President Cyril Ramaphosa has signed the bill which seeks to regulate public and private funding of political parties. Picture: Elmond Jiyane, GCIS

Johannesburg - President Cyril Ramaphosa has signed the bill which seeks to regulate public and private funding of political parties, but not all parties are convinced about the timing and intention of the “late signing”.

Ramaphosa’s spokesperson Khusela Diko confirmed the bill, which was signed on January 21, would come into effect later this year.

Under the present dispensation, donations to political parties remain a secret known only to the individual parties and this secrecy is said to be behind allegations of bribes and corruption involving tenders and kickbacks to politicians.

A case in point involves Bosasa’s alleged donation of R500000 to Cyril Ramaphosa’s ANC presidential campaign in 2017. In the same year the now defunct VBS Mutual Bank is said to have paid R703500 to transport Limpopo ANC members to the Nasrec conference.

In 2018, investigative journalist Jacques Pauw alleged the EFF received donations from tobacco syndicates: a R1million loan from Adriano Mazzotti’s business partner Kyle Phillips to settle EFF leader Julius Malema’s tax bill and R200000 paid by tobacco company Carnilinx to register the EFF as a political party for the 2014 elections.

In 2013, then-DA leader Helen Zille admitted receiving R400000 worth of donations from Gupta associates and companies: R200000 from Sahara Computers executive director Stefan Nel for the 2009 election campaign, another R100000 from Nel and R100000 electronic funds transfer from Island Investments.

The DA said it remained resolute in its position on the parliamentary debate where the party opposed My Vote Counts’ 2017 application, which asked the court to rule private political party funding information be made public.

“Many donors believe they will be disadvantaged or intimidated if their donations to an opposition party were to become public,” said DA spokesperson Solly Malatsi.

DA leader Mmusi Maimane also welcomed Public Protector Busisiwe Mkhwebane’s decision to investigate whether Ramaphosa misled Parliament on the “donation” from Bosasa CEO Gavin Watson.

ANC acting national spokesperson Dakota Legoete said the party supported the bill. “The ANC is a major proponent for many reasons including transparency and protecting the state against regime change activities that are funded by external forces,” said Legoete, adding that the ANC initiated the state capture inquiry to hold those involved in corrupt activities accountable.

EFF leader Julius Malema said they would challenge a provision that prohibits members of political parties from receiving donations.
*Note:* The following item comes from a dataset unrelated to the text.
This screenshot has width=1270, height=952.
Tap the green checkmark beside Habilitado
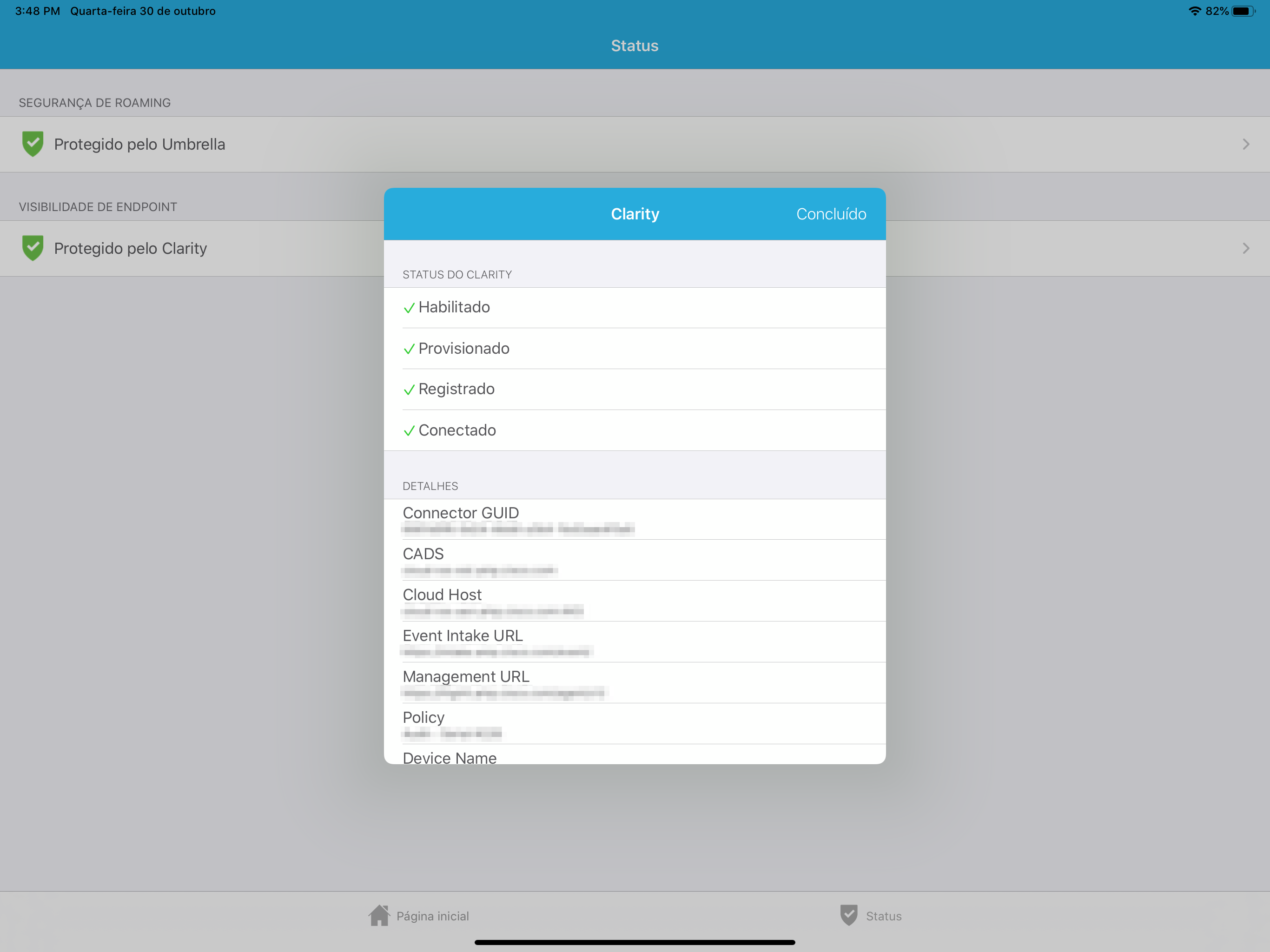[x=409, y=308]
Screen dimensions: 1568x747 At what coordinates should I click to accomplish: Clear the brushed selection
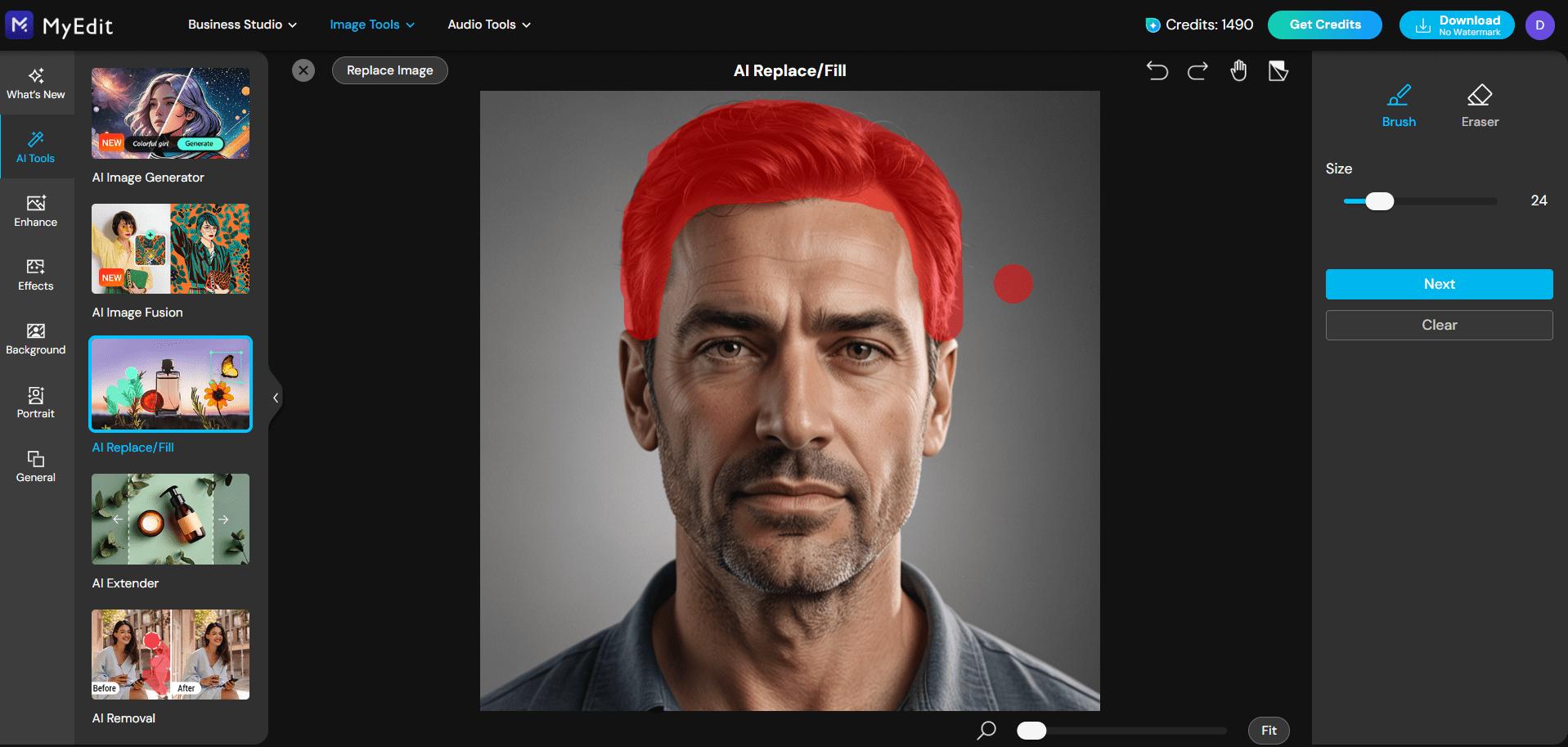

“If they want to proceed like that, we have no option but to take them to court. But we welcome it (the bill) and we wished it came earlier because there was not going to be a siyanqoba (victory) rally of the ANC,” said Malema.

UDM president Bantu Holomisa said the bill would close the gap between big parties and small parties. “All funding from businesses should not go to a certain political party only, but should be sent to the IEC so that they share it for every party,” said Holomisa.

Cope spokesperson Dennis Bloem accused Ramaphosa of delaying the bill. “We question why the president delayed signing the bill into law, knowing full well that time was needed to operationalise the act. The only conclusion that we can reach is that the president and the ANC had no desire to make the funds public as it would expose the ANC for what it is, corrupt and captured,” said Bloem.

Political analyst Professor Tinyiko Maluleke raised concerns about implementation.

“I don’t know if there is enough time to implement it and to make sure that it counts for this election. But I think it’s a good thing that we have it. It will help us in that there won’t be many improprieties as we are getting to learn about,” said Maluleke.

“Funders who may not want to be known may reduce their funding And if they reduce their funding because they don’t want to be known, then my thoughts are that smaller parties will lose the most because they will depend on voluntary funding more than the bigger parties who may have other means of fund-raising.”